● **AUFGABE**:
Gib sämtliche folgenden Einträge als nummerierte Liste wieder und lass dabei die Leerzeilen weg.

● **DATEN**:
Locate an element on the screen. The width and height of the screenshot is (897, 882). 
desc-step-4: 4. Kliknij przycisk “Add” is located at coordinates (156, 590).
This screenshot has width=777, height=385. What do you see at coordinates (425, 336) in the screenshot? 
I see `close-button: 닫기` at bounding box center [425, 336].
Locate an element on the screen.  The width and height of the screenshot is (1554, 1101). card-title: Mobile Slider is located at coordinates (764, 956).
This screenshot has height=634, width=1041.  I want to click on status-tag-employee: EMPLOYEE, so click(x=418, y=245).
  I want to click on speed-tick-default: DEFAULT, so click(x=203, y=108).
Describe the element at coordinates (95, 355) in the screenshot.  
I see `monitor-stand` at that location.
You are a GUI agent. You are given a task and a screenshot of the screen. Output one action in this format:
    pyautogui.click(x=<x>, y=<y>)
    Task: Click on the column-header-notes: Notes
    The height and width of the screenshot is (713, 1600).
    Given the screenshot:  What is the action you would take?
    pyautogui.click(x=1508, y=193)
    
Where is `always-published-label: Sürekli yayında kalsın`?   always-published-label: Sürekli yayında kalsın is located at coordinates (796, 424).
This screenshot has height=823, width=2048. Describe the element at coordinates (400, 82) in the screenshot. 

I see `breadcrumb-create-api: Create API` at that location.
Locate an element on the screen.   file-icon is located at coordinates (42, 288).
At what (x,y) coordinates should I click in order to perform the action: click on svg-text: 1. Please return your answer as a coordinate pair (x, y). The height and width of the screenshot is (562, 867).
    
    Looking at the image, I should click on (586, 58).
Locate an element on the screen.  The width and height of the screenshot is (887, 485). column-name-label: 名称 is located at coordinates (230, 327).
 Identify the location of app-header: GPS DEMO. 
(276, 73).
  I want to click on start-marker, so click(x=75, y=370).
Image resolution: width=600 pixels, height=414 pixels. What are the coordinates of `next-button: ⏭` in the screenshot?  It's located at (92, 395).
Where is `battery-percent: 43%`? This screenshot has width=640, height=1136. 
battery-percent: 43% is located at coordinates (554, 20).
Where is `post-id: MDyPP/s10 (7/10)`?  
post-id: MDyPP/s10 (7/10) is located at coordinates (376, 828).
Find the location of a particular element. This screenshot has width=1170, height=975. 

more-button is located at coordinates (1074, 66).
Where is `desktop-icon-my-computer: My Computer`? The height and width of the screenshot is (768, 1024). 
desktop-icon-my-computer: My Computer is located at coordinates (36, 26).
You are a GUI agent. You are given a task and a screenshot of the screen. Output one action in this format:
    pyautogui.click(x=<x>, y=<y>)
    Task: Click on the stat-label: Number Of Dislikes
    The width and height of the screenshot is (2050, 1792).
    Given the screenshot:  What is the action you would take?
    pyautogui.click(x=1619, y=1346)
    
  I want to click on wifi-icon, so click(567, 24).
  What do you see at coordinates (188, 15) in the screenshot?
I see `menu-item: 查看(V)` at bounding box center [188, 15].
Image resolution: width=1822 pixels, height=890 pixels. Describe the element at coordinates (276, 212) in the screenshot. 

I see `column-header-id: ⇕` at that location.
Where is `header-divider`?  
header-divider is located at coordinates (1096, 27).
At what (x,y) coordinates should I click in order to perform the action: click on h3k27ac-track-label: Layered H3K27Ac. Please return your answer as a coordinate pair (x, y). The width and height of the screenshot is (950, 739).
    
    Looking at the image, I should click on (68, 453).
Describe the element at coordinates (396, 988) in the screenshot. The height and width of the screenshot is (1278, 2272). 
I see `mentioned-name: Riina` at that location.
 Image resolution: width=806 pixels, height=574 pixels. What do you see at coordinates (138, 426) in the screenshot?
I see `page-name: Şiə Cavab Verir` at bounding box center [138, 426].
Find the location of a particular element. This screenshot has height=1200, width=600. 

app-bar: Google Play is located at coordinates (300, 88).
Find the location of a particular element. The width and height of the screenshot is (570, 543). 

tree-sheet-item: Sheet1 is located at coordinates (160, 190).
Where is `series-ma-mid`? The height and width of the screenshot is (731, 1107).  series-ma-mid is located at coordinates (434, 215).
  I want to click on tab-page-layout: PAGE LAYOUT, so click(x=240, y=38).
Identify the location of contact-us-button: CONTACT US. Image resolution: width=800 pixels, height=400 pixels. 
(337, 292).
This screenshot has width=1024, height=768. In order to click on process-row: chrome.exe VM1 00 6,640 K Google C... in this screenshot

● **ERGEBNIS**:
1. Locate an element on the screen. The width and height of the screenshot is (897, 882). 
2. desc-step-4: 4. Kliknij przycisk “Add” is located at coordinates (156, 590).
3. This screenshot has width=777, height=385. What do you see at coordinates (425, 336) in the screenshot? 
4. I see `close-button: 닫기` at bounding box center [425, 336].
5. Locate an element on the screen.  The width and height of the screenshot is (1554, 1101). card-title: Mobile Slider is located at coordinates (764, 956).
6. This screenshot has height=634, width=1041.  I want to click on status-tag-employee: EMPLOYEE, so click(x=418, y=245).
7.   I want to click on speed-tick-default: DEFAULT, so click(x=203, y=108).
8. Describe the element at coordinates (95, 355) in the screenshot.  
9. I see `monitor-stand` at that location.
10. You are a GUI agent. You are given a task and a screenshot of the screen. Output one action in this format:
11.     pyautogui.click(x=<x>, y=<y>)
12.     Task: Click on the column-header-notes: Notes
13.     The height and width of the screenshot is (713, 1600).
14.     Given the screenshot:  What is the action you would take?
15.     pyautogui.click(x=1508, y=193)
16. Where is `always-published-label: Sürekli yayında kalsın`?   always-published-label: Sürekli yayında kalsın is located at coordinates (796, 424).
17. This screenshot has height=823, width=2048. Describe the element at coordinates (400, 82) in the screenshot. 
18. I see `breadcrumb-create-api: Create API` at that location.
19. Locate an element on the screen.   file-icon is located at coordinates (42, 288).
20. At what (x,y) coordinates should I click in order to perform the action: click on svg-text: 1. Please return your answer as a coordinate pair (x, y). The height and width of the screenshot is (562, 867).
21.     Looking at the image, I should click on (586, 58).
22. Locate an element on the screen.  The width and height of the screenshot is (887, 485). column-name-label: 名称 is located at coordinates (230, 327).
23.  Identify the location of app-header: GPS DEMO. 
24. (276, 73).
25.   I want to click on start-marker, so click(x=75, y=370).
26. Image resolution: width=600 pixels, height=414 pixels. What are the coordinates of `next-button: ⏭` in the screenshot?  It's located at (92, 395).
27. Where is `battery-percent: 43%`? This screenshot has width=640, height=1136. 
28. battery-percent: 43% is located at coordinates (554, 20).
29. Where is `post-id: MDyPP/s10 (7/10)`?  
30. post-id: MDyPP/s10 (7/10) is located at coordinates (376, 828).
31. Find the location of a particular element. This screenshot has width=1170, height=975. 
32. more-button is located at coordinates (1074, 66).
33. Where is `desktop-icon-my-computer: My Computer`? The height and width of the screenshot is (768, 1024). 
34. desktop-icon-my-computer: My Computer is located at coordinates (36, 26).
35. You are a GUI agent. You are given a task and a screenshot of the screen. Output one action in this format:
36.     pyautogui.click(x=<x>, y=<y>)
37.     Task: Click on the stat-label: Number Of Dislikes
38.     The width and height of the screenshot is (2050, 1792).
39.     Given the screenshot:  What is the action you would take?
40.     pyautogui.click(x=1619, y=1346)
41.   I want to click on wifi-icon, so click(567, 24).
42.   What do you see at coordinates (188, 15) in the screenshot?
43. I see `menu-item: 查看(V)` at bounding box center [188, 15].
44. Image resolution: width=1822 pixels, height=890 pixels. Describe the element at coordinates (276, 212) in the screenshot. 
45. I see `column-header-id: ⇕` at that location.
46. Where is `header-divider`?  
47. header-divider is located at coordinates (1096, 27).
48. At what (x,y) coordinates should I click in order to perform the action: click on h3k27ac-track-label: Layered H3K27Ac. Please return your answer as a coordinate pair (x, y). The width and height of the screenshot is (950, 739).
49.     Looking at the image, I should click on (68, 453).
50. Describe the element at coordinates (396, 988) in the screenshot. The height and width of the screenshot is (1278, 2272). 
51. I see `mentioned-name: Riina` at that location.
52.  Image resolution: width=806 pixels, height=574 pixels. What do you see at coordinates (138, 426) in the screenshot?
53. I see `page-name: Şiə Cavab Verir` at bounding box center [138, 426].
54. Find the location of a particular element. This screenshot has height=1200, width=600. 
55. app-bar: Google Play is located at coordinates (300, 88).
56. Find the location of a particular element. The width and height of the screenshot is (570, 543). 
57. tree-sheet-item: Sheet1 is located at coordinates (160, 190).
58. Where is `series-ma-mid`? The height and width of the screenshot is (731, 1107).  series-ma-mid is located at coordinates (434, 215).
59.   I want to click on tab-page-layout: PAGE LAYOUT, so click(x=240, y=38).
60. Identify the location of contact-us-button: CONTACT US. Image resolution: width=800 pixels, height=400 pixels. 
61. (337, 292).
62. This screenshot has width=1024, height=768. In order to click on process-row: chrome.exe VM1 00 6,640 K Google C... in this screenshot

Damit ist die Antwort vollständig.